Platforms without Borders: Examining Migrant Labour on Global On-Demand Labour Platforms

Lead Research Organisation: UNIVERSITY OF EXETER
Department Name: Politics

Abstract

Digital technologies have dramatically changed the organisation of work, creating new forms of "on-demand" work in the gig economy. On-demand work facilitated via digital platforms has proliferated in urban spaces across the globe in food delivery, ride hail and handy work sectors, among others. What is rarely appreciated in media narratives and the scholarly literature is the extent to which work on these platforms is undertaken by migrant workers who experience a set of compounding vulnerabilities related to their residency status, economic insecurity and difficulties accessing national welfare systems. Platform labour offers much-needed opportunities to migrants, but has also been claimed to degrade working conditions and increase workers' precarity and vulnerability.

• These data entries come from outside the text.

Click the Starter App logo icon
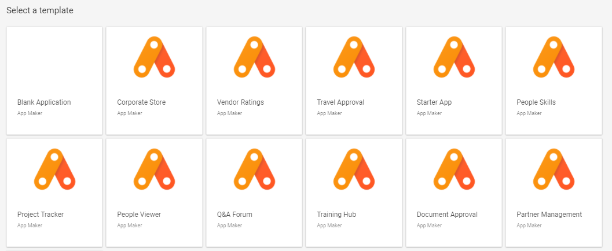This screenshot has width=612, height=251. (453, 58)
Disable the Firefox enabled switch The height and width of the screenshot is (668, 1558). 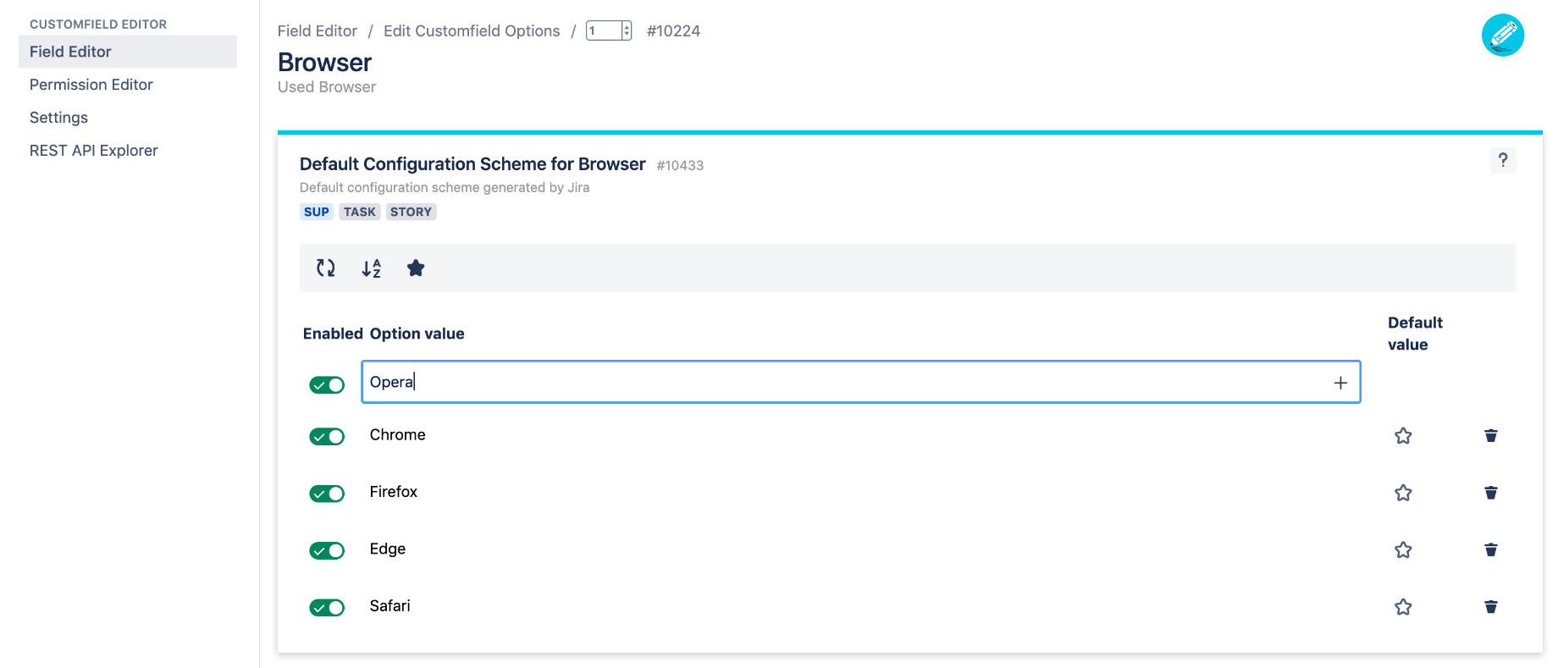pos(327,493)
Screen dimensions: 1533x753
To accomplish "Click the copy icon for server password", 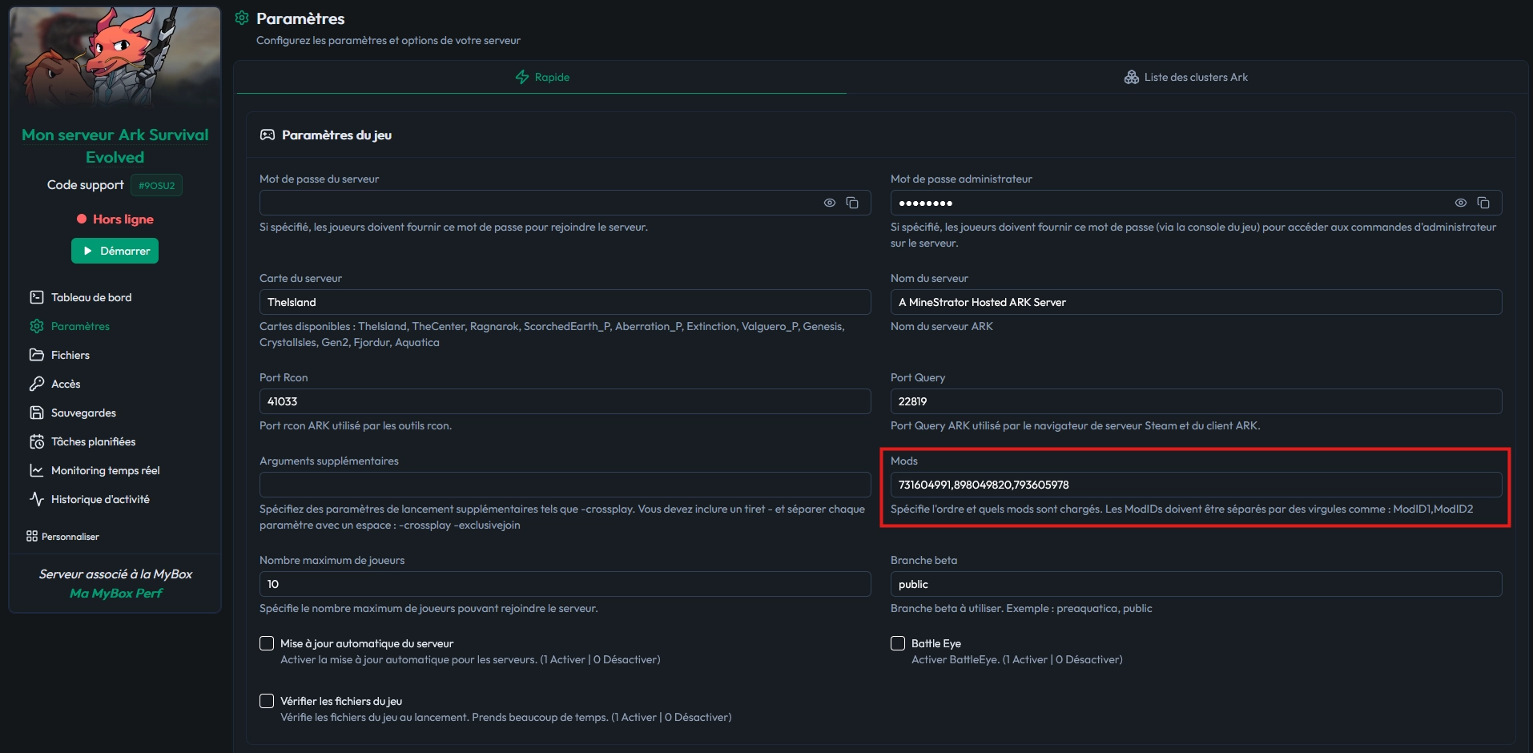I will pyautogui.click(x=852, y=203).
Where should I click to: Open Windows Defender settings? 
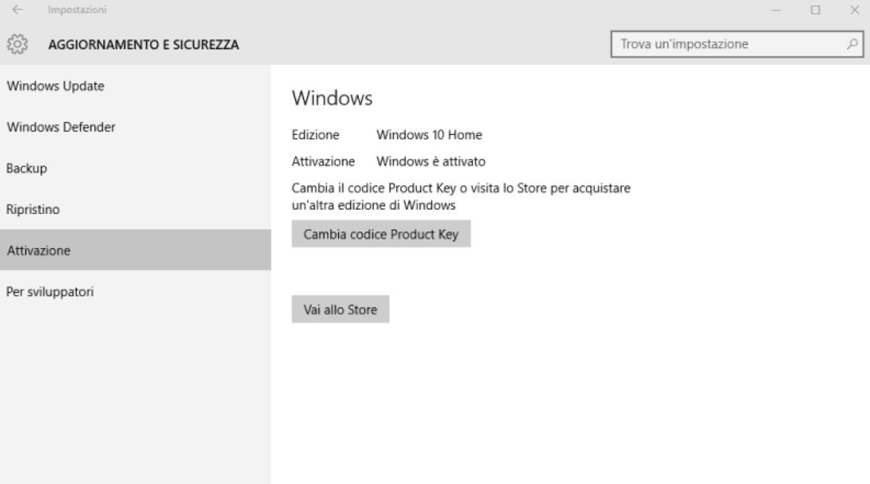(x=60, y=126)

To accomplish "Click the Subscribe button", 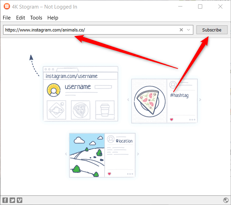I will pos(212,30).
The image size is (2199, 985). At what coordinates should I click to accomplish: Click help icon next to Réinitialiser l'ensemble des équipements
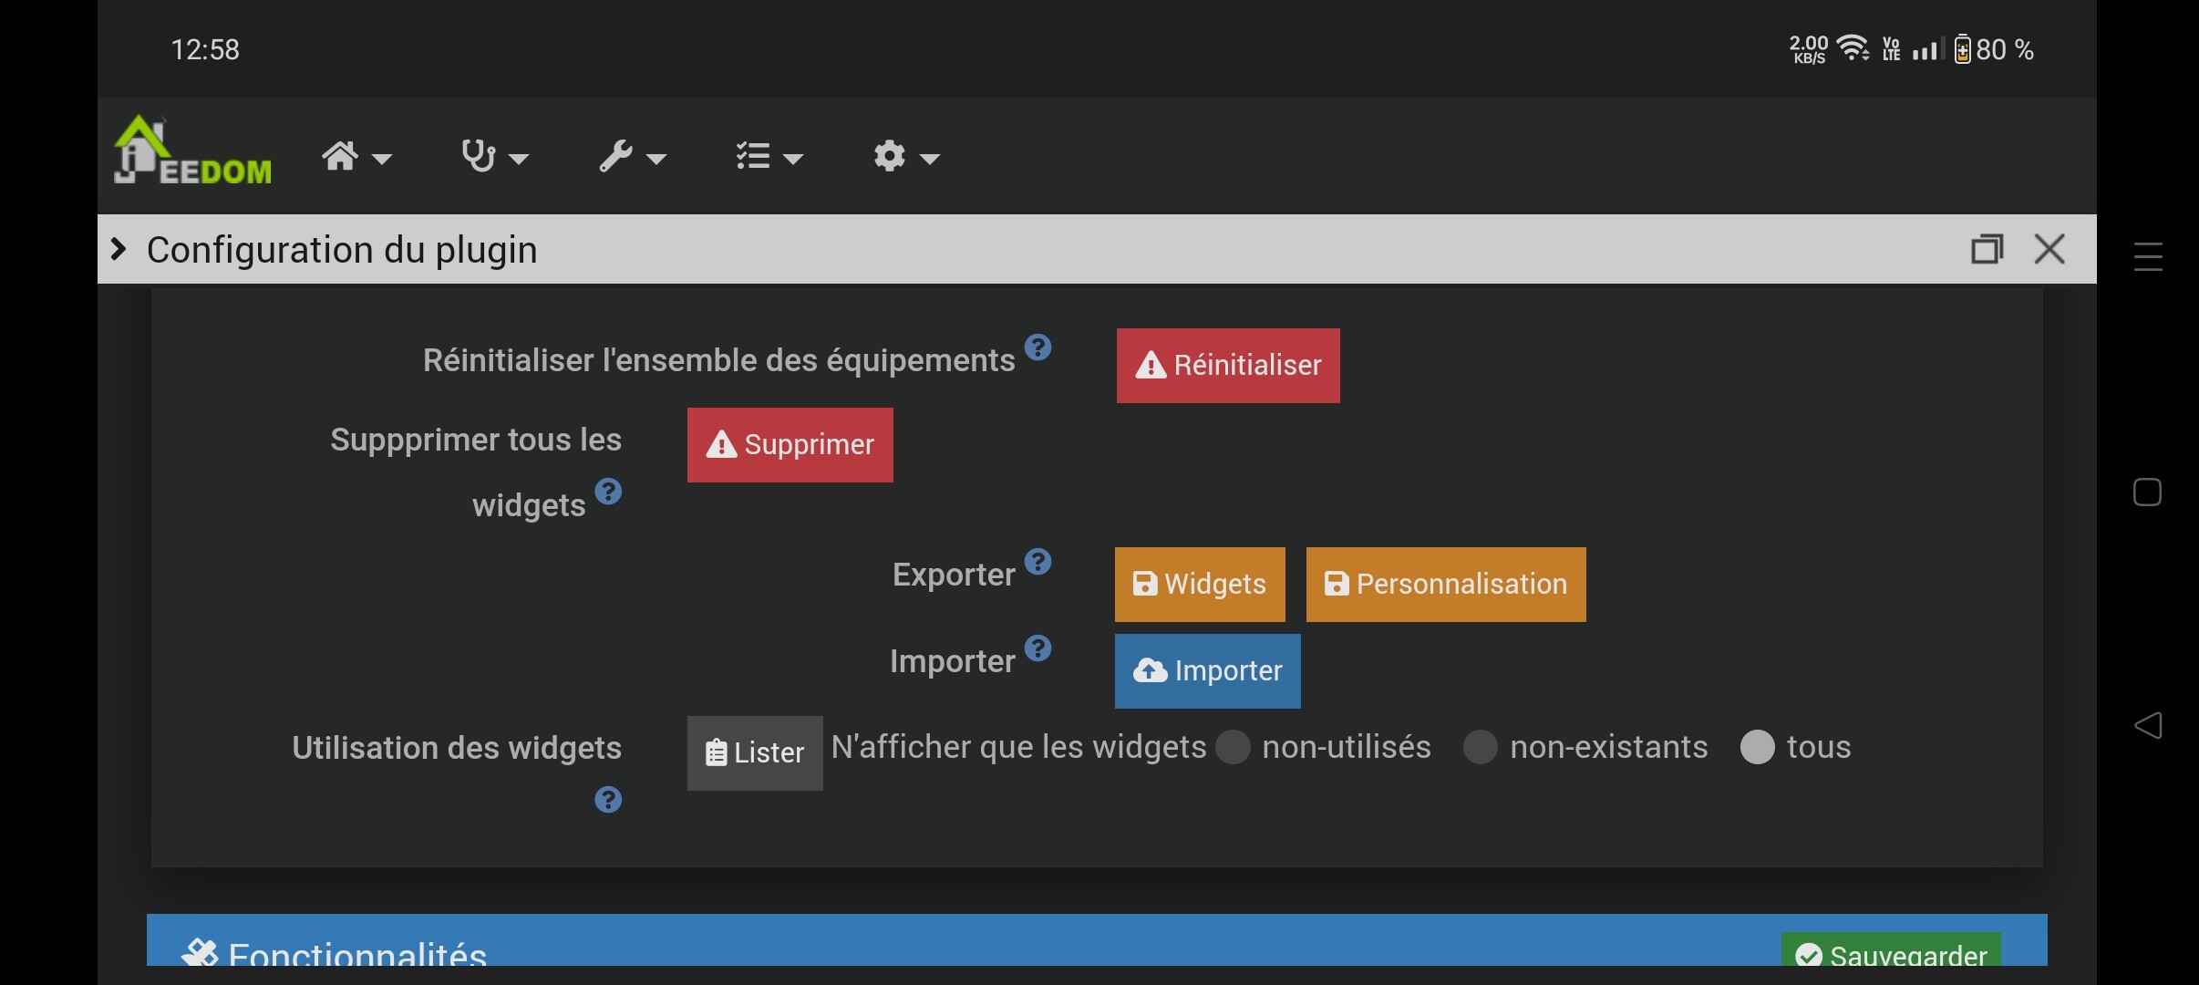pyautogui.click(x=1038, y=347)
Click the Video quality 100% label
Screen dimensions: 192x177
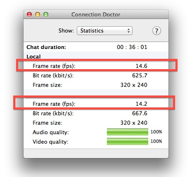[156, 141]
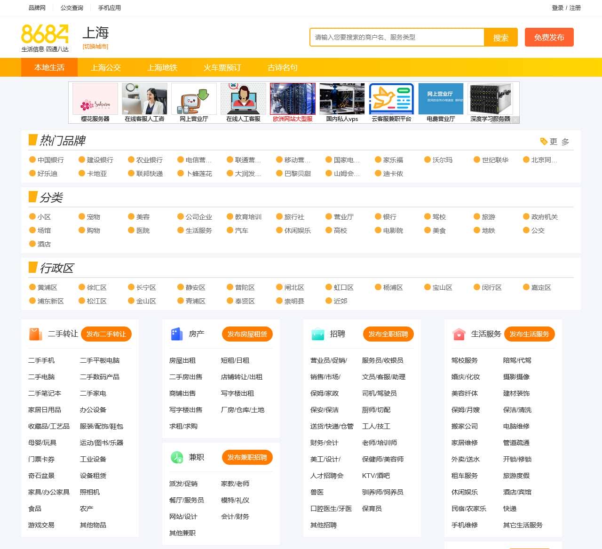Click the 招聘 briefcase icon

point(318,334)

"Platforms without Borders" is a cross-national ethnographic study by a team of researchers based in the United Kingdom, China and Brazil which aims to determine how on-demand labour platforms distribute new opportunities and vulnerabilities for migrant workers in the platform economy. It moves beyond the narrow focus of platform labour studies on a select few cities in the Global North by considering the different circumstances facing migrant workers in three distinct cities and national contexts based on fieldwork in London, Beijing and Sao Paulo with food delivery riders. The international focus provides an opportunity to examine how global platform companies operate differently in distinct regulatory environments, which will deepen our understanding of the platform economy. The project employs novel ethnographic research methods developed from Paulo Freire's notion of 'popular education' to engage with migrant workers through which workers critically reflect on their own experience of work in dialogue with critical social analysis. The methodology emphasises the importance of workers as active agents with their own distinct understanding of the labour process and the capacity to develop novel solutions to improve their working conditions. By starting from the experience of workers, the project will determine how intersecting regimes of power related to gender, race, class, education and immigration status affect migrant workers' experience with platform labour. It will examine how broader systems of immigration, welfare and labour market policies operate in different national contexts and how this affects the experience of workers. The research will engage workers with the aim of generating novel policy solutions to the emerging problems of the digital economy.